A partir del 1 de julio de 2026, el manejo de efectivo en el país tendrá un nuevo rostro. Las principales instituciones bancarias de México comenzarán a aplicar una serie de controles más estrictos para retiros y depósitos de dinero en efectivo que superen los 140 mil pesos, en un movimiento que busca reforzar la seguridad en el sistema financiero y dificultar el uso de grandes sumas de dinero sin una trazabilidad clara.
Hasta ahora, muchas personas podían acercarse a una sucursal bancaria o a un cajero automático, introducir su tarjeta y su NIP, y retirar efectivo sin que el banco solicitara más datos. Esa realidad está por cambiar para quien necesite disponer de cifras elevadas de dinero: ya no bastará con la tarjeta y el número secreto. Altos movimientos en cajeros o en ventanilla involucrarán la presentación de identificación oficial vigente y la captura de al menos un dato biométrico, como la huella dactilar, reconocimiento facial o escaneo de iris.
¿Por qué este giro? De acuerdo con diversos analistas financieros y representantes de la banca, la medida responde a una creciente preocupación por suplantación de identidad, fraude y la eventual infiltración de dinero de procedencia ilícita en el sistema bancario. Aunque el promedio de transacciones cotidianas no se ve afectado, los movimientos de alto monto —como los que superan los 140,000 pesos en una sola operación— requieren ahora filtros de identificación adicionales para garantizar que quien está detrás de la transacción es realmente el titular de la cuenta.
Este tipo de verificación no se limita a las ventanillas bancarias: los bancos que cuenten con la tecnología necesaria deberán aplicar estos requisitos incluso en cajeros automáticos equipados con sensores biométricos. La idea es que ese proceso adicional se convierta en un estándar de seguridad, aunque no todas las máquinas actualmente en operación están preparadas para hacer lectura biométrica.
Para muchos usuarios esto representará un cambio en la forma de usar los cajeros. Personas que están habituadas a obtener efectivo con rapidez tendrán que planear con antelación sus movimientos si piensan retirar cantidades elevadas. En casos extremos, si no se cumplen los nuevos requisitos, el banco está facultado para bloquear o negar la operación, aunque no se trata de una sanción, sino de una medida preventiva que busca evitar riesgos mayores.

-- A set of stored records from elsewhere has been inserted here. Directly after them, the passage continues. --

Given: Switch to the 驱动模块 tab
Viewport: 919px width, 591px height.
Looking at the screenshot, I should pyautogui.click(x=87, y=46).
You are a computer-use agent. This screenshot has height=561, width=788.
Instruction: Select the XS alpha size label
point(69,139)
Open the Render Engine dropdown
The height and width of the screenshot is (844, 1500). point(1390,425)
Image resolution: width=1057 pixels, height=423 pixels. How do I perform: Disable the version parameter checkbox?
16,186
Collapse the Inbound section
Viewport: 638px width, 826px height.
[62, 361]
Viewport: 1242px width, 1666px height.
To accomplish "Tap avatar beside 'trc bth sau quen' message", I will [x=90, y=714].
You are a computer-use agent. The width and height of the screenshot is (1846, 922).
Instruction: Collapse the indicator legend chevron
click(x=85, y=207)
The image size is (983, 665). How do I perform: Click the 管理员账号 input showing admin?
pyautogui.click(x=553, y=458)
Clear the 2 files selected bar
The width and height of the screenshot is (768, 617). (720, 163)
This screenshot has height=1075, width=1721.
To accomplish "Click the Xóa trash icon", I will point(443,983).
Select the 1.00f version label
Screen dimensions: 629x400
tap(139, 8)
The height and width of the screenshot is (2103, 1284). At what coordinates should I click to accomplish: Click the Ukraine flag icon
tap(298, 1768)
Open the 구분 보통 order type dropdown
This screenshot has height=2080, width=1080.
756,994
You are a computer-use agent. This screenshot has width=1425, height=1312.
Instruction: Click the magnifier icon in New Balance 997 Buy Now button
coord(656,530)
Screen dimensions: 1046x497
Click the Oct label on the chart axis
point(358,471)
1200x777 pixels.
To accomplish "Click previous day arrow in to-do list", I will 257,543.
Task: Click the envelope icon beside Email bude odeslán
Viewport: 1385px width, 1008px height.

Expertos en prevención de delitos financieros señalan que la medida es coherente con prácticas internacionales usadas en otras plazas para contrarrestar el lavado de dinero y mejorar la trazabilidad de fondos importantes. Países con sistemas bancarios más digitalizados suelen exigir controles similares o más estrictos para movimientos considerados de alto riesgo.